[[ DATA, beginning ]]

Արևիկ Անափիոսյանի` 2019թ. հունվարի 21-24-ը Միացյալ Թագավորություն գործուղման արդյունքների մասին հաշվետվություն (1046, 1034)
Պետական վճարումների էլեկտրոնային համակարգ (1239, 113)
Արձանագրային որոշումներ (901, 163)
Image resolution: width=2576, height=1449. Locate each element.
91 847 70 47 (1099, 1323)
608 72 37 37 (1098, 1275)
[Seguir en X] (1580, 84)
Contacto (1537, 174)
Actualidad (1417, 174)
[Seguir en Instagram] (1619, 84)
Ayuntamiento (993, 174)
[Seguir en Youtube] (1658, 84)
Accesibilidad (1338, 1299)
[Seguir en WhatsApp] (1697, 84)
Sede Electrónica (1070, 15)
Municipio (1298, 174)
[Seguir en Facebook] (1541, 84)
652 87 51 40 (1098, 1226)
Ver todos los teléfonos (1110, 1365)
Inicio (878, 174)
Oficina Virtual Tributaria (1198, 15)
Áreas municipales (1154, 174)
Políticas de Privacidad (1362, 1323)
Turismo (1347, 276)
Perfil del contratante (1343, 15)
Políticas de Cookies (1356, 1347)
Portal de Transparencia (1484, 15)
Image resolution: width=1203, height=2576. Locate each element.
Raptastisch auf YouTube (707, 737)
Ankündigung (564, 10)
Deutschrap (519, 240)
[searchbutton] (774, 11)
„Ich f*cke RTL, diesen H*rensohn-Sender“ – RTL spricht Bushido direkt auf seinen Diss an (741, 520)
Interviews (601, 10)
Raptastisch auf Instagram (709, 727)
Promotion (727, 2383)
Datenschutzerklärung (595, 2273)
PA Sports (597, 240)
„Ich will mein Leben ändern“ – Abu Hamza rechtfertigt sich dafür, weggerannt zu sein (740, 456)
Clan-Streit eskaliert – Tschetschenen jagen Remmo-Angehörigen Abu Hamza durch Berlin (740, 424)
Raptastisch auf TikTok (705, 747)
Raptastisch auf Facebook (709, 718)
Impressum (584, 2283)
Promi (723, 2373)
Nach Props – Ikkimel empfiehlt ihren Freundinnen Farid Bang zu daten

[[ DATA, end ]]

* _PROMPT_: Produce an exact repeat of the lines from the one containing "Accesibilidad (1338, 1299)" through the last line of the data, and nothing more.

* _FINISHED TASK_:
Accesibilidad (1338, 1299)
[Seguir en WhatsApp] (1697, 84)
Sede Electrónica (1070, 15)
Municipio (1298, 174)
[Seguir en Facebook] (1541, 84)
652 87 51 40 (1098, 1226)
Ver todos los teléfonos (1110, 1365)
Inicio (878, 174)
Oficina Virtual Tributaria (1198, 15)
Áreas municipales (1154, 174)
Políticas de Privacidad (1362, 1323)
Turismo (1347, 276)
Perfil del contratante (1343, 15)
Políticas de Cookies (1356, 1347)
Portal de Transparencia (1484, 15)
Image resolution: width=1203, height=2576. Locate each element.
Raptastisch auf YouTube (707, 737)
Ankündigung (564, 10)
Deutschrap (519, 240)
[searchbutton] (774, 11)
„Ich f*cke RTL, diesen H*rensohn-Sender“ – RTL spricht Bushido direkt auf seinen Diss an (741, 520)
Interviews (601, 10)
Raptastisch auf Instagram (709, 727)
Promotion (727, 2383)
Datenschutzerklärung (595, 2273)
PA Sports (597, 240)
„Ich will mein Leben ändern“ – Abu Hamza rechtfertigt sich dafür, weggerannt zu sein (740, 456)
Clan-Streit eskaliert – Tschetschenen jagen Remmo-Angehörigen Abu Hamza durch Berlin (740, 424)
Raptastisch auf TikTok (705, 747)
Raptastisch auf Facebook (709, 718)
Impressum (584, 2283)
Promi (723, 2373)
Nach Props – Ikkimel empfiehlt ihren Freundinnen Farid Bang zu daten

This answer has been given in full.